Ses œuvres explorent les frontières entre figuration et abstraction. Les signes, les tracés et les couleurs évoquent autant les cartes anciennes des voyageurs que les paysages intérieurs contemporains. On y retrouve des territoires imaginaires, des côtes, des déserts, des chemins possibles, qui invitent le regardeur à se projeter dans son propre voyage. Chaque toile est pensée comme une « géo‑graphie du possible », un espace où l’œil circule librement, en quête d’un ailleurs poétique.

Ancrée à Kastellaun, Laurence Ursulet participe régulièrement à la vie culturelle locale et régionale, à travers des expositions personnelles et collectives. Ses œuvres ont été présentées dans des galeries et espaces d’art qui mettent en avant son regard international et la dimension intime de son travail. Cette double inscription – locale et internationale – nourrit une démarche artistique qui dialogue avec le paysage rhénan, tout en restant profondément marquée par son origine française et ses collaborations de longue date avec des lieux d’art en France.

Dans son atelier, la démarche de Laurence Ursulet repose sur une attention particulière aux supports, aux transparences et aux superpositions. Les couches de matière, les lignes et les aplats de couleur se construisent progressivement, comme on compose un itinéraire ou un récit de voyage. Le temps du travail en atelier rejoint celui de la marche, de l’observation et de la rêverie, donnant naissance à des œuvres qui laissent toujours une place au silence, à l’inachevé et à l’interprétation du spectateur.

À travers ses expositions à Kastellaun et ailleurs, Laurence Ursulet invite le public à ralentir, à regarder autrement les cartes et les paysages qui nous entourent, réels ou imaginaires. Son travail propose une expérience sensible du monde, où chaque tableau devient une étape, une halte ou un point de départ vers un territoire intérieur à découvrir.

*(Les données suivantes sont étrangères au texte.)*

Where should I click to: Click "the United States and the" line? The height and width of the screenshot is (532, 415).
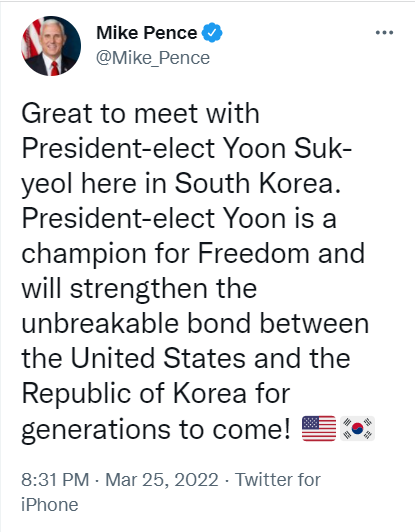tap(186, 358)
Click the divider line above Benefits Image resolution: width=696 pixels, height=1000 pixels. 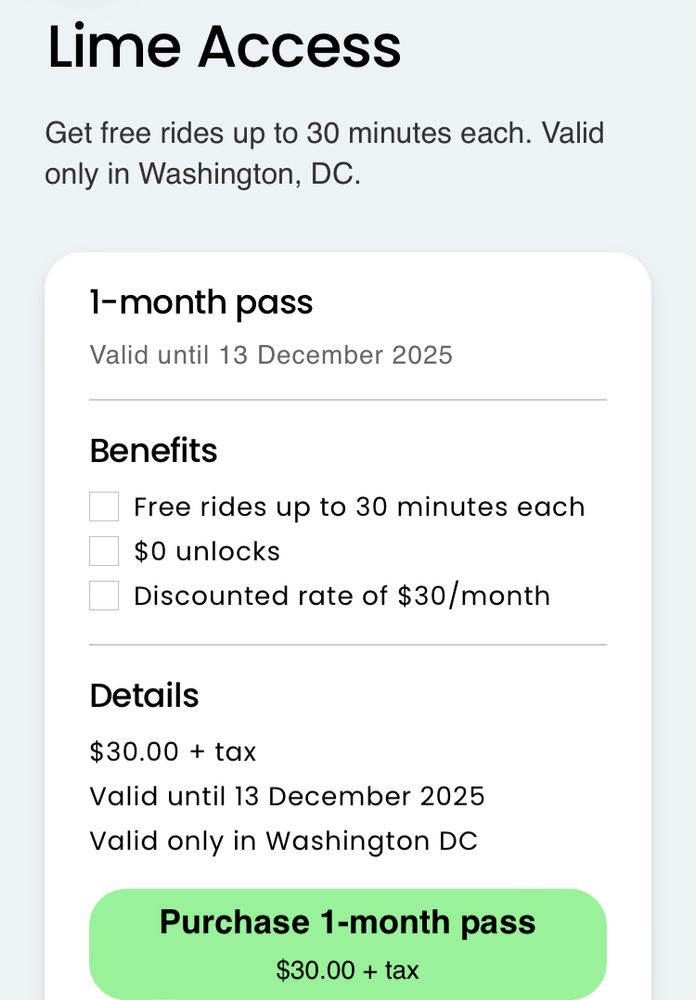(x=348, y=400)
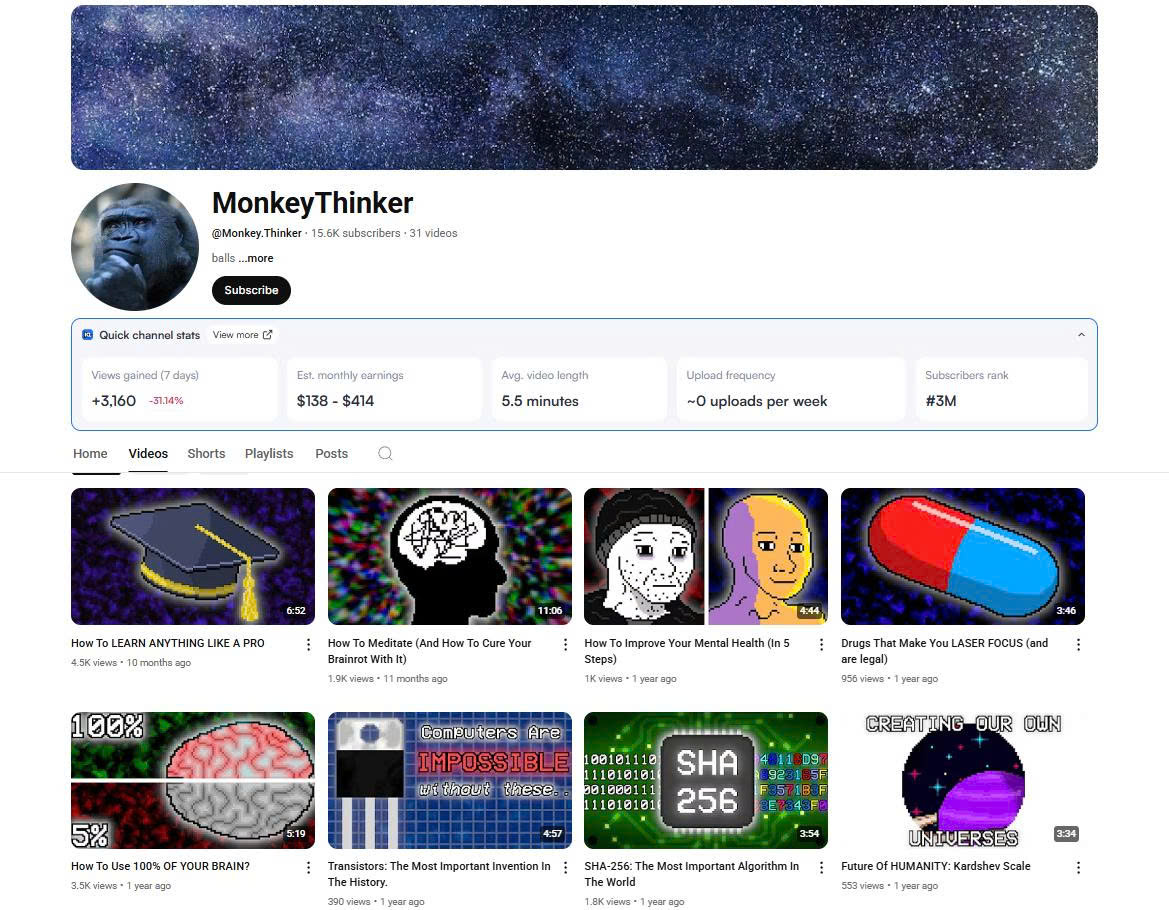
Task: Open the options menu for SHA-256 video
Action: (822, 868)
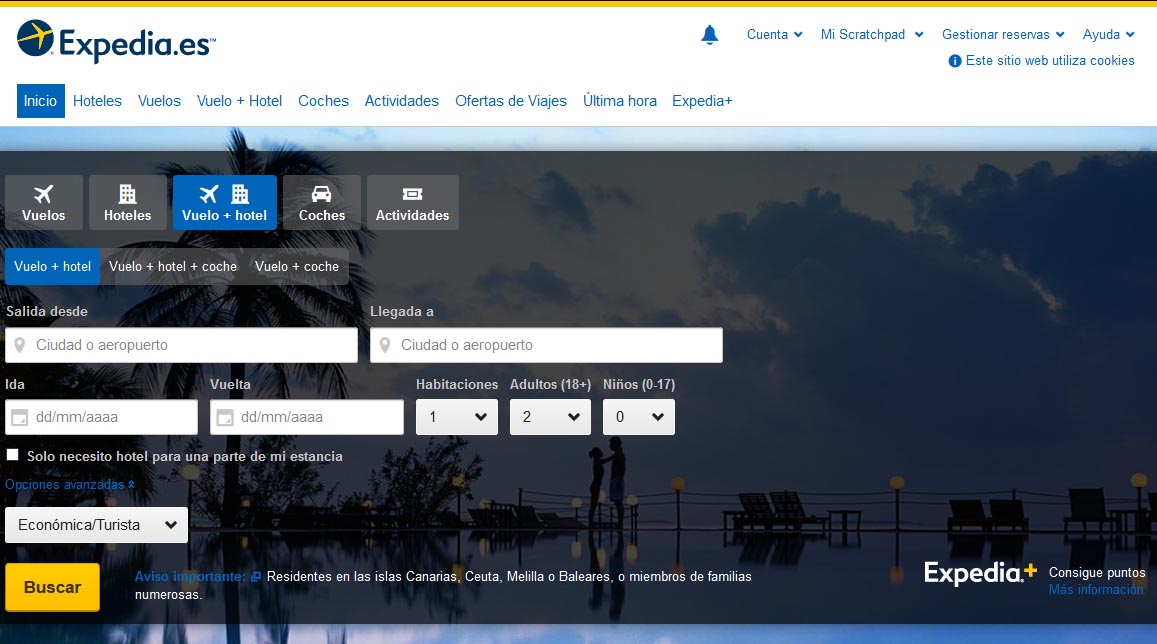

Eva, Helena, Maria, Sofia,
Quatre symboles féminins, une seule histoire à raconter.
Je pénètre dans un rêve éveillé, un flux sous-cutané où, par la convergence de symboles et de mythes, la femme se réinvente sans cesse.
Le collage est l'art de déchirer, de superposer et de révéler ce qui se cache en dessous, comme les strates de l'inconscient.
Nous déchirons un manifeste du conformisme, et en dessous, émerge un rêve plus authentique, plus sauvage.
Quatre strates se superposent :
Ève, la première, la plus ancienne, la plus blessée. Elle sait qu'elle doit quitter le jardin ; derrière elle, nous apercevons des rêves de naissance, du sein cosmique. Ève est l'état onirique originel, la nymphe : la femme avant qu'on lui dise qui elle devrait être.
Sous cette strate, Hélène, la jeune femme qui pleure et rit à la fois. Nous repensons à Perséphone, enlevée et victime d'elle-même.
Elle tient un miroir qui reflète des océans intérieurs déchaînés. Elle incarne l'éveil émotionnel ; son corps est un paysage vivant qui, simultanément, se noie et se sauve.
Et puis il y a Maria, mère et sorcière. Son corps est une cathédrale gothique en ruine, mais son cœur est un livre ouvert dont les pages voltigent comme des papillons noirs. Maria représente la profondeur psychologique : l'âge où une femme comprend que l'amour, la maternité, la colère, le désir et la mort ne sont pas des phases, mais des fragments d'un même rêve.
Enfin, il y a Sofia, son drap encore humide. La sage, la dernière, mais aussi la guerrière. Elle ne pleure plus ; elle recolle et réassemble les morceaux déchirés des trois autres. Ses yeux sont des galaxies, et autour d'elle flottent les fragments d'Ève, d'Hélène et de Maria comme des constellations. Ils ne sont plus séparés et forment un rêve lucide. Sofia représente l'intégration, la femme qui a traversé tous les états oniriques et qui décide maintenant de la forme que prendra le prochain rêve.
Nous ne sommes pas une histoire, mais un collage d'histoires qui ont été collées sur nous.